(Records from a dataset)
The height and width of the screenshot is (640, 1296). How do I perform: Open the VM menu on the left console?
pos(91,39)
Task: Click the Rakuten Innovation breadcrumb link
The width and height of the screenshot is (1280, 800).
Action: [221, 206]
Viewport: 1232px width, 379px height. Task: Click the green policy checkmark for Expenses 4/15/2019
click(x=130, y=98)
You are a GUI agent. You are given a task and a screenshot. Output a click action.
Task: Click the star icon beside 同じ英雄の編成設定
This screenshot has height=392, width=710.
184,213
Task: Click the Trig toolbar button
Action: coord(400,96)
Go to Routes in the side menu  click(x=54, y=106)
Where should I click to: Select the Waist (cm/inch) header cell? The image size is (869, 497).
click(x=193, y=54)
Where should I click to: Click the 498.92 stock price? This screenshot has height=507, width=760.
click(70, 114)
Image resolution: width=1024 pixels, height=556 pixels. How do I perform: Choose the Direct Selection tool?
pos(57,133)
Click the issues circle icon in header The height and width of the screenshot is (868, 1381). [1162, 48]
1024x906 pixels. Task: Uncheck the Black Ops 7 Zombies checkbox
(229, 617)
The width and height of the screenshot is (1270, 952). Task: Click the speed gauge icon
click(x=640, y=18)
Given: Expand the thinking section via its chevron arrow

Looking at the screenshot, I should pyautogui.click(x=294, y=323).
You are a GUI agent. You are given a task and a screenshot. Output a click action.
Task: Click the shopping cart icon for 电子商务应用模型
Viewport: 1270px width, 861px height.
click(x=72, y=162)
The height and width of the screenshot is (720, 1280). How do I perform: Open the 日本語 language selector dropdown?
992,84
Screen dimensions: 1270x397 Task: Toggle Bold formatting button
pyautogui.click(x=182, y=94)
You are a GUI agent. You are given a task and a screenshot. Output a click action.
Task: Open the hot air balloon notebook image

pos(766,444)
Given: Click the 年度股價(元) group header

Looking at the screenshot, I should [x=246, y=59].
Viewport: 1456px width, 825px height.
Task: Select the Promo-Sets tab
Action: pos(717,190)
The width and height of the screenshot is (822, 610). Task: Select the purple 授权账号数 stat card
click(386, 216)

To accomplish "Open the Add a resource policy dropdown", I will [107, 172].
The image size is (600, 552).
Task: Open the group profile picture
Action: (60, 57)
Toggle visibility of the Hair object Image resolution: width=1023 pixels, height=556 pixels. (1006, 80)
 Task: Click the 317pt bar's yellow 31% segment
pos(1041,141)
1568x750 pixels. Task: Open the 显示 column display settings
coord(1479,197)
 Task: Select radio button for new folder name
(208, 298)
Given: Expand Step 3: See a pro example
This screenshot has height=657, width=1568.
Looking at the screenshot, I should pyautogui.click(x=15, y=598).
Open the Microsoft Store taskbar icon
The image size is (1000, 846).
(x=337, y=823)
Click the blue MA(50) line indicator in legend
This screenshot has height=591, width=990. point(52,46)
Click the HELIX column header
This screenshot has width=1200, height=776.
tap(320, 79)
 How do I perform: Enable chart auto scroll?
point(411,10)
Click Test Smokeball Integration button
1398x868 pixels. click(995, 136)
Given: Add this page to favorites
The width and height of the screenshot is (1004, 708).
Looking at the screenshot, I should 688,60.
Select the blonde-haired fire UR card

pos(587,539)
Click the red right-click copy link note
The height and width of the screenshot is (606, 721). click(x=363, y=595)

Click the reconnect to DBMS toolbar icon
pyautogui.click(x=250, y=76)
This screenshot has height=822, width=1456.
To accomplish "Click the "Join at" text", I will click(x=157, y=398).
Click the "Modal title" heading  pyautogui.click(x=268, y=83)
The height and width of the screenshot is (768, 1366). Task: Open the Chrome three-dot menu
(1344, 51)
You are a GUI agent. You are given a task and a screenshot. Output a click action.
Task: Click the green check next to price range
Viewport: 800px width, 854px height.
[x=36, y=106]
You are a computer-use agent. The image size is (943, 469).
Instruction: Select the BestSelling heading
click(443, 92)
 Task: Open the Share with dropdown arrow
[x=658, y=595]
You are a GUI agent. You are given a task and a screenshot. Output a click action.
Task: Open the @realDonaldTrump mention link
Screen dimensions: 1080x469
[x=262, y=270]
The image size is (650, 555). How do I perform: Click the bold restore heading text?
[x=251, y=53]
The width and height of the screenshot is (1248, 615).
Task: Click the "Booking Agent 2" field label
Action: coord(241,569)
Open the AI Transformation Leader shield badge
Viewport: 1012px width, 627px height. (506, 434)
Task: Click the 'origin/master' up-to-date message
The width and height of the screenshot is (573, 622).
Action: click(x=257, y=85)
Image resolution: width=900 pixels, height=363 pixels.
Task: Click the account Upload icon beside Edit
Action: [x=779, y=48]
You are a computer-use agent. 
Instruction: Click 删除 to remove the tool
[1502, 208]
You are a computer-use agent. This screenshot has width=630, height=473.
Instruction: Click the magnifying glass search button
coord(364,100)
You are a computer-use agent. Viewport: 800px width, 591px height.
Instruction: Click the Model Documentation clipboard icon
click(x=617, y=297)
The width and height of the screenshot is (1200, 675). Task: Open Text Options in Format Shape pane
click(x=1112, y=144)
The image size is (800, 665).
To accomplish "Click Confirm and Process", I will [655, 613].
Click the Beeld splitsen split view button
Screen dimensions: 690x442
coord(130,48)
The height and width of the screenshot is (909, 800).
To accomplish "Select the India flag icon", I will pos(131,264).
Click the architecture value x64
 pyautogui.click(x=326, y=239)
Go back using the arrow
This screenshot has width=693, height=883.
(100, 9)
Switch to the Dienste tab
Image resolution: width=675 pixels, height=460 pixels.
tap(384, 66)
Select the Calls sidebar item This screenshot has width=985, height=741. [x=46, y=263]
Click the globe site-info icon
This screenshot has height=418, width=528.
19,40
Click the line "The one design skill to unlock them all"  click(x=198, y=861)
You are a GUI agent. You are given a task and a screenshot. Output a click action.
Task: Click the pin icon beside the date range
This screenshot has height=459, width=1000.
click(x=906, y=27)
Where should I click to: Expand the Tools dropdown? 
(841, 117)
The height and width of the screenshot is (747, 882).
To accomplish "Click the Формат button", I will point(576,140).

* **Assigned task**
Reproduce all of the data exactly as given.

* **Reply**
The height and width of the screenshot is (640, 1296). How do I perform: Open the VM menu on the left console?
pos(91,39)
Task: Click the Rakuten Innovation breadcrumb link
The width and height of the screenshot is (1280, 800).
Action: [221, 206]
Viewport: 1232px width, 379px height. Task: Click the green policy checkmark for Expenses 4/15/2019
click(x=130, y=98)
You are a GUI agent. You are given a task and a screenshot. Output a click action.
Task: Click the star icon beside 同じ英雄の編成設定
This screenshot has height=392, width=710.
184,213
Task: Click the Trig toolbar button
Action: coord(400,96)
Go to Routes in the side menu  click(x=54, y=106)
Where should I click to: Select the Waist (cm/inch) header cell? The image size is (869, 497).
click(x=193, y=54)
Where should I click to: Click the 498.92 stock price? This screenshot has height=507, width=760.
click(70, 114)
Image resolution: width=1024 pixels, height=556 pixels. How do I perform: Choose the Direct Selection tool?
pos(57,133)
Click the issues circle icon in header The height and width of the screenshot is (868, 1381). [1162, 48]
1024x906 pixels. Task: Uncheck the Black Ops 7 Zombies checkbox
(229, 617)
The width and height of the screenshot is (1270, 952). Task: Click the speed gauge icon
click(x=640, y=18)
Given: Expand the thinking section via its chevron arrow

Looking at the screenshot, I should pyautogui.click(x=294, y=323).
You are a GUI agent. You are given a task and a screenshot. Output a click action.
Task: Click the shopping cart icon for 电子商务应用模型
Viewport: 1270px width, 861px height.
click(x=72, y=162)
The height and width of the screenshot is (720, 1280). How do I perform: Open the 日本語 language selector dropdown?
992,84
Screen dimensions: 1270x397 Task: Toggle Bold formatting button
pyautogui.click(x=182, y=94)
You are a GUI agent. You are given a task and a screenshot. Output a click action.
Task: Open the hot air balloon notebook image

pos(766,444)
Given: Click the 年度股價(元) group header

Looking at the screenshot, I should [x=246, y=59].
Viewport: 1456px width, 825px height.
Task: Select the Promo-Sets tab
Action: pos(717,190)
The width and height of the screenshot is (822, 610). Task: Select the purple 授权账号数 stat card
click(386, 216)

To accomplish "Open the Add a resource policy dropdown", I will [107, 172].
The image size is (600, 552).
Task: Open the group profile picture
Action: (60, 57)
Toggle visibility of the Hair object Image resolution: width=1023 pixels, height=556 pixels. (1006, 80)
 Task: Click the 317pt bar's yellow 31% segment
pos(1041,141)
1568x750 pixels. Task: Open the 显示 column display settings
coord(1479,197)
 Task: Select radio button for new folder name
(208, 298)
Given: Expand Step 3: See a pro example
This screenshot has height=657, width=1568.
Looking at the screenshot, I should pyautogui.click(x=15, y=598).
Open the Microsoft Store taskbar icon
The image size is (1000, 846).
(x=337, y=823)
Click the blue MA(50) line indicator in legend
This screenshot has height=591, width=990. point(52,46)
Click the HELIX column header
This screenshot has width=1200, height=776.
tap(320, 79)
 How do I perform: Enable chart auto scroll?
point(411,10)
Click Test Smokeball Integration button
1398x868 pixels. click(995, 136)
Given: Add this page to favorites
The width and height of the screenshot is (1004, 708).
Looking at the screenshot, I should 688,60.
Select the blonde-haired fire UR card

pos(587,539)
Click the red right-click copy link note
The height and width of the screenshot is (606, 721). click(x=363, y=595)

Click the reconnect to DBMS toolbar icon
pyautogui.click(x=250, y=76)
This screenshot has height=822, width=1456.
To accomplish "Click the "Join at" text", I will click(x=157, y=398).
Click the "Modal title" heading  pyautogui.click(x=268, y=83)
The height and width of the screenshot is (768, 1366). Task: Open the Chrome three-dot menu
(1344, 51)
You are a GUI agent. You are given a task and a screenshot. Output a click action.
Task: Click the green check next to price range
Viewport: 800px width, 854px height.
[x=36, y=106]
You are a computer-use agent. The image size is (943, 469).
Instruction: Select the BestSelling heading
click(443, 92)
 Task: Open the Share with dropdown arrow
[x=658, y=595]
You are a GUI agent. You are given a task and a screenshot. Output a click action.
Task: Open the @realDonaldTrump mention link
Screen dimensions: 1080x469
[x=262, y=270]
The image size is (650, 555). How do I perform: Click the bold restore heading text?
[x=251, y=53]
The width and height of the screenshot is (1248, 615).
Task: Click the "Booking Agent 2" field label
Action: coord(241,569)
Open the AI Transformation Leader shield badge
Viewport: 1012px width, 627px height. (506, 434)
Task: Click the 'origin/master' up-to-date message
The width and height of the screenshot is (573, 622).
Action: click(x=257, y=85)
Image resolution: width=900 pixels, height=363 pixels.
Task: Click the account Upload icon beside Edit
Action: [x=779, y=48]
You are a computer-use agent. 
Instruction: Click 删除 to remove the tool
[1502, 208]
You are a computer-use agent. This screenshot has width=630, height=473.
Instruction: Click the magnifying glass search button
coord(364,100)
You are a computer-use agent. Viewport: 800px width, 591px height.
Instruction: Click the Model Documentation clipboard icon
click(x=617, y=297)
The width and height of the screenshot is (1200, 675). Task: Open Text Options in Format Shape pane
click(x=1112, y=144)
The image size is (800, 665).
To accomplish "Click Confirm and Process", I will [655, 613].
Click the Beeld splitsen split view button
Screen dimensions: 690x442
coord(130,48)
The height and width of the screenshot is (909, 800).
To accomplish "Select the India flag icon", I will pos(131,264).
Click the architecture value x64
 pyautogui.click(x=326, y=239)
Go back using the arrow
This screenshot has width=693, height=883.
(100, 9)
Switch to the Dienste tab
Image resolution: width=675 pixels, height=460 pixels.
tap(384, 66)
Select the Calls sidebar item This screenshot has width=985, height=741. [x=46, y=263]
Click the globe site-info icon
This screenshot has height=418, width=528.
19,40
Click the line "The one design skill to unlock them all"  click(x=198, y=861)
You are a GUI agent. You are given a task and a screenshot. Output a click action.
Task: Click the pin icon beside the date range
This screenshot has height=459, width=1000.
click(x=906, y=27)
Where should I click to: Expand the Tools dropdown? 
(841, 117)
The height and width of the screenshot is (747, 882).
To accomplish "Click the Формат button", I will point(576,140).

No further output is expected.